OnePlus TV or OneDumb idea?

by Aaron Macarthy Beards Sep 18, 2018 at 6:57 AM

  • TV News

    OnePlus is making a Smart TV
    Chinese phone maker OnePlus has announced that they are planning to enter the TV market, sometime in 2019.
    The news was announced via a blog post on the OnePlus website The post gave no indication of what such a TV would be like. It would be safe to assume it would be 4K with some sort of HDR. However no word on screen size, the OS it will run or even if it will be a range or just a single model.

    OnePlus founder and CEO Pete Lau stated: “At present, we feel the current market of TVs is still feeling quite traditional in their functionality and experience. And they haven't really well-integrated the internet into the experience, and making the experience match with what would be expected in today's connected society.” (From: OnePlus)

    Pretty bold words. Every TV manufacturer has been attempting to integrate TVs into ‘todays connected society’ for the past half a decade. Even non-TV manufacturers, the likes of Amazon, Google and Apple are all spending millions on creating Boxes that plug into a TV and connect it to a world of apps, live video and on-demand content. With such fighting talk, OnePlus really needs to come out with something very good to pull consumers away from there current Smart TV/Media Box of choice. If OnePlus intend to market this as the best Internet possible on a TV, going up against the likes of Apple, Google and Amazon won't be easy.
    Chinese companies have proven that you don't need to be Samsung, Sony or LG to sell a lot of TVs
    It might seem strange to see a company who has only ever produced phones turning towards TV manufacturing. Companies such as Sony, Samsung and LG all have TV and smartphone divisions. However, these companies were manufacturing TVs long before smartphones. It's unusual to see a Smartphone maker pivot towards TVs.
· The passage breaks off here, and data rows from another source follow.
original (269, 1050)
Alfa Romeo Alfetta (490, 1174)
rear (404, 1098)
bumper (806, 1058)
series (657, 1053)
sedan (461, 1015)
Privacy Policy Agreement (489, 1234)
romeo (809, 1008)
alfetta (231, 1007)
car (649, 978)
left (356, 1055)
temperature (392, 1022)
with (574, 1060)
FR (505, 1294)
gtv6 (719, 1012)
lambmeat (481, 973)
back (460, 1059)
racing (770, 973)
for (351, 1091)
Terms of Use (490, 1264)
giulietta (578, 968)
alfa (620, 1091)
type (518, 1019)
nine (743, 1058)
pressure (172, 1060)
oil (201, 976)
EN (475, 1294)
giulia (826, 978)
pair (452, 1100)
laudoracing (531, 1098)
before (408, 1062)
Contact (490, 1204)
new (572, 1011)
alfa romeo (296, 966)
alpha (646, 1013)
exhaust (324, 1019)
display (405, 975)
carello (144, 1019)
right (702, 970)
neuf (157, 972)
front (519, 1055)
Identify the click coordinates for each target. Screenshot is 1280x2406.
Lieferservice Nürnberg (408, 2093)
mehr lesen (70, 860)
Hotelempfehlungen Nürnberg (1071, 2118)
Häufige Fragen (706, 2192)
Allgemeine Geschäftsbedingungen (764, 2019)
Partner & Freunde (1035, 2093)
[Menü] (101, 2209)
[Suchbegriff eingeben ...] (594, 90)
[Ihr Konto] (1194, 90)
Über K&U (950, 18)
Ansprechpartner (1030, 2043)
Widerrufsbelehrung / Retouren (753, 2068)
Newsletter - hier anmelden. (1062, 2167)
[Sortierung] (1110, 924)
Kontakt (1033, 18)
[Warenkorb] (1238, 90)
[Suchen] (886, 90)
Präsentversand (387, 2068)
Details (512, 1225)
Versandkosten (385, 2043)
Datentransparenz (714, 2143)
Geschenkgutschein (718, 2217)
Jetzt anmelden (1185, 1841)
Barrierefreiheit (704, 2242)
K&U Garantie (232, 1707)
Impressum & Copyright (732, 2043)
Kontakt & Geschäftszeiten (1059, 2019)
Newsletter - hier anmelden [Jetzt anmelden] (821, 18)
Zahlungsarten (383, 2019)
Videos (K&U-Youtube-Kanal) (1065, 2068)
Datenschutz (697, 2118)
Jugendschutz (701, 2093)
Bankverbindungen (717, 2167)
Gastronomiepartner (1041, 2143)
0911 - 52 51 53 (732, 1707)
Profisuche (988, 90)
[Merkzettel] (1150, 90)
    However, whilst OnePlus has only ever focused on smartphone manufacturing its not the first time that Oppo, OnePlus’ parent company, has been involved in the home AV market. Until 2018, Oppo built and sold some of the best HD and 4K Blu-ray players available. Built like tanks, the Oppo Blu-ray players were fan favourites for their performance and features. We reviewed the Oppo UDP-203 4K Ultra HD Blu-ray Player in 2017 and gave it a highly recommended badge.

    Chinese manufacturers have, for the past decade, been slowly gaining ground in the TV manufacturing market. Whilst Samsung and LG still reign supreme as the two leading TV panel makers, TCL is now third with Hisense fourth. And it's not just market share where Chinese electronics manufacturers are making a mark. While older TV brands struggle to compete with better and cheaper Chinese TVs, Chinese companies are happy to swoop in and buy stock or brand rights. In 2015 Hisense acquired the right to sell televisions, in the Americas, under the Sharp brand. In 2017 the company bought a 95% stake in Toshiba’s TV division.

    A large reason for this success is that much of the world's electronic goods are manufactured in China. As such Chinese companies have quick and cheap access to the factories that produce components. So-called ‘vertical integration’ is easy to achieve when your management, design and production departments are all in one city. In OnePlus’ case, Shenzhen, the home of Chinese manufacturing.

    The OnePlus brand has good ‘visibility’ all around the world. Oppo has had a lot of success in Asian markets but selling an Oppo TV wouldn't gain much attention in Europe or North America. Oppo simply lacks brand recognition in these markets. A OnePlus TV though, that gets a lot of attention. Combine that with Oppo’s large production capabilities, vertical integration and the fact that other Chinese companies have proven that you don't need to be Samsung, Sony or LG to sell a lot of TVs.

    The TV market is heavily competitive with tiny profit margins and a slightly slower upgrade cycle than with smartphones. However OnePlus, and Oppo, have proven themselves to be adaptable in the equally competitive smartphone market. Will this gamble pay off?